## Task goal
The tail of the records, from the line containing "Given: Click the 应收票据 row label" through the final line, should be printed exactly and on its own.

## Excerpted data
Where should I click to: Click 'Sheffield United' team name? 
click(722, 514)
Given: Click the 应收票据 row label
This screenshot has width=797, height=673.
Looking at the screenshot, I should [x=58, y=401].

## Exercise result
Given: Click the 应收票据 row label
This screenshot has width=797, height=673.
Looking at the screenshot, I should [x=58, y=401].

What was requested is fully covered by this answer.